Mistero risolto su scomparsa petrolio nel Golfo del Messico

26 agosto 2010 09:320 commentiDi:

batteriGli scienziati affermano di avere risolto il mistero del petrolio mancante dal quantitativo fuoriuscito dalla piattaforma nel Golfo del Messico. 

Sciami di batteri mangia-petrolio hanno già provveduto a fare la parte più difficile del lavoro di risanamento della BP, hanno riferito gli esperti. 

Il microrganismo, denominato spirillo dell’oceano, cibandosi con voracità, ha dimostrato di degradare il greggio disperso dalla società BP.   

Nell’oceano sono sgorgati quasi cinque milioni di barili di petrolio e sono stati necessari 87 giorni per porre rimedio al grave disastro. 

Le autorità locali erano  sconcertate da quella che era ormai diventata una delle più catastrofiche situazioni ambientali.

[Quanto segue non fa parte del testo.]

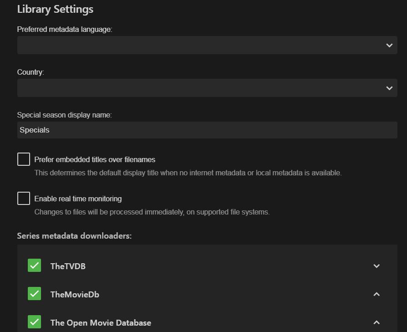Enable real time monitoring checkbox
Viewport: 407px width, 332px height.
[x=24, y=199]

Ogni giorno si riversavano in mare innumerevoli quantitativi di greggio, e solo dopo 3 mesi si è riusciti a sigillare la falla. 


Gli esperti hanno esaminato l’oceano a 22 miglia dalla costa e a 3.600 m di profondità, nei mesi di maggio e giugno,  e hanno rinvenuto una crescente popolazione di batteri mangia-carbonio. 

I germi sono stati decisamente prodigiosi, infatti, ogni  volta che gli scienziati prelevano campioni di acqua da testare, all’arrivo in laboratorio, i batteri hanno già provveduto a divorare tutto il petrolio contenuto nel liquido stesso. 

Anche all’ inizio di questo mese, durante un sopralluogo di studiosi presso le zone contaminate dal petrolio, è stata accertata la numerosa presenza di questi batteri e nessuna traccia di greggio. 

Terry Hazen, direttore del dipartimento di ecologia del Lawrence Berkeley National Laboratory, ha asserito che i test del DNA dimostrano che i batteri hanno i geni necessari per l’elaborazione dell’olio.

“Non abbiamo mai visto nulla di meglio, dal lavoro svolto da questo batterio”. Ha svelato Hazen.